Unemployment, for instance, is always a matter of concern come election time. It is projected as a problem rather than the symptom of a deeper malaise. The solution offered almost always – particularly by politicians of the old school – is government jobs, which are shrinking because of the policy implemented by all those that come to power – less government, better governance. So, a populist like Arvind Kejriwal would promise a specific number of jobs regardless of how many need them. Young people are expected to believe that they would be the ones to benefit. Even better, some caste or economic criteria are also attached so that potential ‘beneficiaries’ feel already selected. That jobs can only become available if the fundamental economic issues are addressed through (unpalatable) reforms is entirely ignored. Freebies like the free units of electricity would come from already existing resources, not miraculously from the sky, but voters are expected to take the bait.

Then there are the ones that claim to be ‘secular’, but whose actions reveal they are just as discriminatory in their practices. They collaborate with the ‘communal’ elements in scaring minorities so that their votes can be taken for granted. How secular they really are gets revealed when they take umbrage at being called a ‘mullah’ for wearing a certain type of cap, instead of remaining coolly unembarrassed. Are the voters that dumb that they would actually believe participation in religious or social functions determines one’s religion? (The same goes for the hypocrisy over being photographed with a glass of liquor placed before one.)
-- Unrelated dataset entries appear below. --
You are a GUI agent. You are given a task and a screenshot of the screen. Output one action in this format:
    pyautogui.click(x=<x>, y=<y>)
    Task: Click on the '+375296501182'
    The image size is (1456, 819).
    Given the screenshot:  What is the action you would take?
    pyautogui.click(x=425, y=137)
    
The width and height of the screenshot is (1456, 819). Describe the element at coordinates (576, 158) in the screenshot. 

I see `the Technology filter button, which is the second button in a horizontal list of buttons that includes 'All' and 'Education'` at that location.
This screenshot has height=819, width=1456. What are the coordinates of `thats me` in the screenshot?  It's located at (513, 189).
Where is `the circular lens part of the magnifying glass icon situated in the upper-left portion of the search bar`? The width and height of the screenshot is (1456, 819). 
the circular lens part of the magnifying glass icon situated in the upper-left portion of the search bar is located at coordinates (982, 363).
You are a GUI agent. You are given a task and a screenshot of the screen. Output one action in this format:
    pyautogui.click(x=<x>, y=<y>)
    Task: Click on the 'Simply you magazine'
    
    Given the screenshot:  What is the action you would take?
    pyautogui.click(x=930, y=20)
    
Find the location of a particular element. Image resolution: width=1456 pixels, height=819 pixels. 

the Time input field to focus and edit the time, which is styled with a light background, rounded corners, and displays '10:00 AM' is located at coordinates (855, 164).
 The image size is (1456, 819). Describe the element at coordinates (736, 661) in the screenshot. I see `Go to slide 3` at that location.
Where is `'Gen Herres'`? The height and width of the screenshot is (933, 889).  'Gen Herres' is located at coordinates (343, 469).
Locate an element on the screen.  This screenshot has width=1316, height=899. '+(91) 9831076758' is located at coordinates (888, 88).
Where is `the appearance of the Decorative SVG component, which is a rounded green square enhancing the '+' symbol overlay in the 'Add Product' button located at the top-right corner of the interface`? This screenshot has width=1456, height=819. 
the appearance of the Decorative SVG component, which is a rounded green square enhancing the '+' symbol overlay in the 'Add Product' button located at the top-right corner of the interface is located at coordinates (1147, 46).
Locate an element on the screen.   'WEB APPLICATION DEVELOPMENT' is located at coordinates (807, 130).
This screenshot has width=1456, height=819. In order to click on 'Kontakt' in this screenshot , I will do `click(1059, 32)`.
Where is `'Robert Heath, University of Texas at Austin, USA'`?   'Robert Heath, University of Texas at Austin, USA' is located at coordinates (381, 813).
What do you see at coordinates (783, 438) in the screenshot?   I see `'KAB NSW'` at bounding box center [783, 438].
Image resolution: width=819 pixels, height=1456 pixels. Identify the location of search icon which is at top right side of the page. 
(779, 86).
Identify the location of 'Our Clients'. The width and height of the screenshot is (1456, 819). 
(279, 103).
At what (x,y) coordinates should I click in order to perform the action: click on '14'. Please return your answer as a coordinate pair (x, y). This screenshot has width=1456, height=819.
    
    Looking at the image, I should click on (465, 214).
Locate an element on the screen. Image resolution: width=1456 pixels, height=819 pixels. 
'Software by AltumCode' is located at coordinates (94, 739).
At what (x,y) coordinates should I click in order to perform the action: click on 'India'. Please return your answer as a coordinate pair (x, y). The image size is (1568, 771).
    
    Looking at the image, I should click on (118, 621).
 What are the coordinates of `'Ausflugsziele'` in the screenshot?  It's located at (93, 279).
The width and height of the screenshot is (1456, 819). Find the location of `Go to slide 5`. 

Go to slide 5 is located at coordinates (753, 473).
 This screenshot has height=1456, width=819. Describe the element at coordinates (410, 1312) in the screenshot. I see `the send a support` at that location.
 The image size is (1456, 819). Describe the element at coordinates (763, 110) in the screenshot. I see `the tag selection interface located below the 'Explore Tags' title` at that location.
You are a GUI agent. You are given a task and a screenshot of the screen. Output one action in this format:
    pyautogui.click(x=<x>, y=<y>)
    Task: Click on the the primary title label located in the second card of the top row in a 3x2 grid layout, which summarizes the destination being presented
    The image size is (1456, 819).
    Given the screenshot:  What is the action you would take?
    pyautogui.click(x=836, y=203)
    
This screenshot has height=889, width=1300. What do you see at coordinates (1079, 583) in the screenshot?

The state has already seen the sudden emergence of the hills-plains, insider-outsider, Brahmin-Thakur divides in the hope people will lose sight of their actual concerns. The demand for a stricter land law is part of this, entirely overlooking the fact that Uttarakhandis have a larger presence in other parts of the country and the world than in the state. They should be the last pandering to such discriminatory laws. And, yet, consequences notwithstanding, political strategists continue taking voters for granted. The sooner the voters disabuse them of such thinking, the better.